Per capire cosa significhi uscire con un documento in tasca che non rispecchia più chi sei, Fanpage.it ha parlato con Francesco Cicconetti, in arte Mehths, influencer trans e attivista LGBTQ+ che ha recentemente ottenuto il Diversity Award come miglior creator, un premio per chi si impegna a tutela della diversità. Cicconetti spiega che la comunità trans è assolutamente favorevole al Green Pass, pur evidenziandone le criticità: questa misura, pensata per la popolazione nel suo insieme, non tiene conto di alcune esigenze particolari. "Nel momento in cui viene mostrato il Green pass viene mostrato il nome anagrafico – spiega – nel quale le persone trans non si rispecchiano più, causando non pochi disagi. Le persone sono costrette a fare un coming out del tutto forzato per spiegare ad esempio come mai il loro aspetto è diverso dal nome riportato sui documenti. Sono informazioni private, che non sono obbligati a divulgare al primo che passa per strada". Forse è difficile per chi non vive questa condizione sulla propria pelle capire cosa significhi, ma non per questo sono richieste meno valide, spiega Cicconetti. "Io sono un uomo e mi chiamo Francesco: quando venivo chiamato al femminile, prima che i miei documenti venissero rettificati, per me era un forte disagio ed era doloroso. Perciò facevo di tutto per evitare le situazioni nelle quali sapevo mi sarei trovato in questa condizione".
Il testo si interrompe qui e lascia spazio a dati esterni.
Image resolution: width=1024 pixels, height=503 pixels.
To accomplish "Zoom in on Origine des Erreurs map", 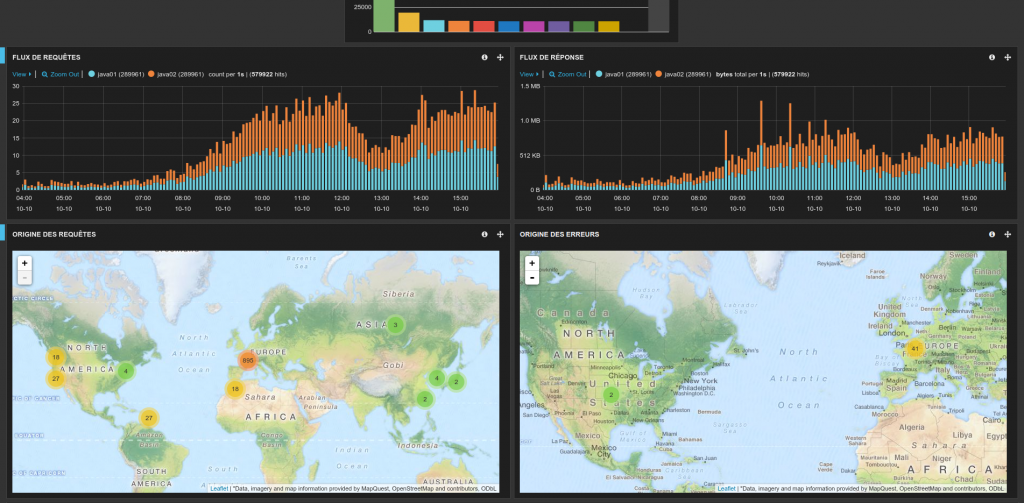I will 532,263.
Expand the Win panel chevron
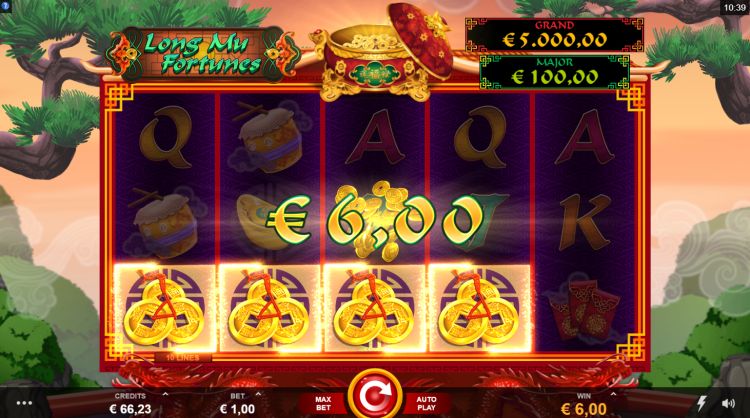The height and width of the screenshot is (418, 750). click(613, 394)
Certo, non è la prima volta in cui si manifesta questa difficoltà per le persone trans con documenti non ancora rettificati: ma mentre prima le occasioni di mostrare la carta d'identità o il passaporto erano più rare, con il Green Pass può succedere quasi ogni giorno, quando si vuole cenare al ristorante al chiuso o guardare un film al cinema. C'è poi un altro fattore, aggiunge Cicconetti: "Sarebbe utopico pensare che chi controlli usi sempre la riservatezza. Magari deve gestire cento persone in fila che premono per entrare e l'ultima delle sue preoccupazioni è la privacy di chi ha davanti. Poi non sai mai se di fronte hai una persona transfobica, che magari reagisce in malo modo". Il rischio, spiega Cicconetti, è che le persone trans evitino di prendere parte alla vita sociale. "o stesso ho evitato di andare in palestra per molto tempo prima di ricevere i documenti rettificati. Se io sapessi di dover mostrare i documenti che non mi rappresentano e spiegare la mia storia ogni giorno, anche per bermi un calice di vino, so che piano piano rinuncerei a uscire. Ma la vita sociale non può essere un privilegio".